Other factors to keep in mind: the mix of types of credit lines (e.g., revolving credit, installment loans, mortgage) you have open—and carry balances on—matters, as does whether you still owe a large amount of a loan’s initial installment.
Mistake 3: You close long-term credit lines or frequently open new ones.
Closing a credit line, especially if you’ve been conscientious about payments and low balance on that line, can harm your score. Once a credit line is closed, it no longer adds to your history. Closing a credit line you’ve had for ten years essentially erases a decade of your credit history. Even if you have paid off your debt on that line, or if don’t often use it, consider keeping it open to maintain that history.
Frequently opening (or applying for) credit is another red flag for FICO®, which views this behavior as an indicator of a risky borrower: “Statistically, people with six inquiries or more on their credit reports can be up to eight times more likely to declare bankruptcy than people with no inquiries.“ Don’t open credit accounts without first carefully considering the pros and cons of adding another line of credit to your load. When looking for the lowest rate for a mortgage, auto loan, or student loan, however, you can shop around as much as you like within 30 days, as FICO® allows this grace period for rate comparison.
Mistake 4: You co-sign loans for loved ones.
Co-signing loans can jeopardize your credit. Co-signing means that both parties—you and partner—are equally responsible for payments for the life of the loan and for paying off the debt. If your loved one is late making payments, doesn’t make them at all, or defaults on the loan, your credit score will be damaged.

______________________________

WHAT YOU NEED TO DO |
(a) Do these statements agree with the passage on credit score mistakes? (i) A closed credit line stops contributing to your credit history. (ii) FICO® gives borrowers 60 days to compare rates on a mortgage, auto loan, or student loan. (iii) Having paid off the debt on a credit line is given as a reason to close it. Answer yes or no for each, and quote the words of the passage that decide it.
(b) Can you quote everything in the passage on credit score mistakes from "Frequently opening (or" down to "for loved ones."?

______________________________

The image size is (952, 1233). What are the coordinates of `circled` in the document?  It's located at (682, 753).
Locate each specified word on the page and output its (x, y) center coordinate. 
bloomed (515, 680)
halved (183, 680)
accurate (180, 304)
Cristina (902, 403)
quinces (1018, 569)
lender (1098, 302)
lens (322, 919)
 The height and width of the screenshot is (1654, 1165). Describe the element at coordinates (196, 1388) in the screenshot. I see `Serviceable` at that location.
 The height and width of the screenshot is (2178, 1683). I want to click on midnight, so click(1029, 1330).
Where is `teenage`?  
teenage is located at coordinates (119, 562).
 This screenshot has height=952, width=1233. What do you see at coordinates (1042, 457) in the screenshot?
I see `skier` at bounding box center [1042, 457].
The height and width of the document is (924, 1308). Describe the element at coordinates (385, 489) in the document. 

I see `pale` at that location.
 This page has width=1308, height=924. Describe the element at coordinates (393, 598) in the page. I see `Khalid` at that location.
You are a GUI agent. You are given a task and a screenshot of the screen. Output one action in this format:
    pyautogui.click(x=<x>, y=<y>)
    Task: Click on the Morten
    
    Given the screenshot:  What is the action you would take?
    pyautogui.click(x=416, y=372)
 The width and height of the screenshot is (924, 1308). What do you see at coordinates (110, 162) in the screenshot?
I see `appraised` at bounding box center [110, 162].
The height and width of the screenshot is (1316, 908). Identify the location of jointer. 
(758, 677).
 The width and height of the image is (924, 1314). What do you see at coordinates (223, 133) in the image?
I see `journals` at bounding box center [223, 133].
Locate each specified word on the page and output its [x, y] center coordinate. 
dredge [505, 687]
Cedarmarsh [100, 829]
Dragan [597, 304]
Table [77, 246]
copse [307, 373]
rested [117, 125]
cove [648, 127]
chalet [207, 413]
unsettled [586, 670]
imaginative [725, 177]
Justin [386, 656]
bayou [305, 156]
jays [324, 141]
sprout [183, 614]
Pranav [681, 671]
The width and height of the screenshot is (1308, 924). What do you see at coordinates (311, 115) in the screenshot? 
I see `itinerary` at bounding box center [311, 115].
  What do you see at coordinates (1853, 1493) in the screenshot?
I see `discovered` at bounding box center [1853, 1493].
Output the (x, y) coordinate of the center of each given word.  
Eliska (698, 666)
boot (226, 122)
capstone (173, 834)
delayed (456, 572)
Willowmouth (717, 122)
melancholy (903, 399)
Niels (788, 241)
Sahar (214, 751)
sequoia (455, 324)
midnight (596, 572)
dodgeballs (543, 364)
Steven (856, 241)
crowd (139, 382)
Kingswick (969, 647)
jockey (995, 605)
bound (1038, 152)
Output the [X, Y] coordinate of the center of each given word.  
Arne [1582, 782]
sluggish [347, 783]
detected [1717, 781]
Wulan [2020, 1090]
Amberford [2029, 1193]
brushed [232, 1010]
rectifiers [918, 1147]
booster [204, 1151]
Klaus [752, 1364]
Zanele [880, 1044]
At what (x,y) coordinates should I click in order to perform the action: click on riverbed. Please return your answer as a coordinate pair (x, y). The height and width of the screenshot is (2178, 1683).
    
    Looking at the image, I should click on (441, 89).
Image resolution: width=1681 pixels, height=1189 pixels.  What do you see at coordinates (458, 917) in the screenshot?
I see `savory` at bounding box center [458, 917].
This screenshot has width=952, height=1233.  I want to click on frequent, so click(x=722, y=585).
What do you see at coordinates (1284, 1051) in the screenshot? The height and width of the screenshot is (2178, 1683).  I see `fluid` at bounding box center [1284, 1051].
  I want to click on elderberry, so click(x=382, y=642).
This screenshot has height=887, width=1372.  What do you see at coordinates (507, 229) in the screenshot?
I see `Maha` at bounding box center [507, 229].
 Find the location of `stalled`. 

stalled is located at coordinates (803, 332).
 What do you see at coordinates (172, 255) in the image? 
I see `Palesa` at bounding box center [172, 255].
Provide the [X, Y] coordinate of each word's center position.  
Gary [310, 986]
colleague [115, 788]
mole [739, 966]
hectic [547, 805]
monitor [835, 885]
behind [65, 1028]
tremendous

______________________________

TASK-BY-TASK RESULTS |
(a)
(i) Yes: "Once a credit line is closed, it no longer adds to your history."
(ii) No: "you can shop around as much as you like within 30 days, as FICO® allows this grace period for rate comparison."
(iii) No: "Even if you have paid off your debt on that line, or if don’t often use it, consider keeping it open to maintain that history."

(b)
Frequently opening (or applying for) credit is another red flag for FICO®, which views this behavior as an indicator of a risky borrower: “Statistically, people with six inquiries or more on their credit reports can be up to eight times more likely to declare bankruptcy than people with no inquiries.“ Don’t open credit accounts without first carefully considering the pros and cons of adding another line of credit to your load. When looking for the lowest rate for a mortgage, auto loan, or student loan, however, you can shop around as much as you like within 30 days, as FICO® allows this grace period for rate comparison.
Mistake 4: You co-sign loans for loved ones.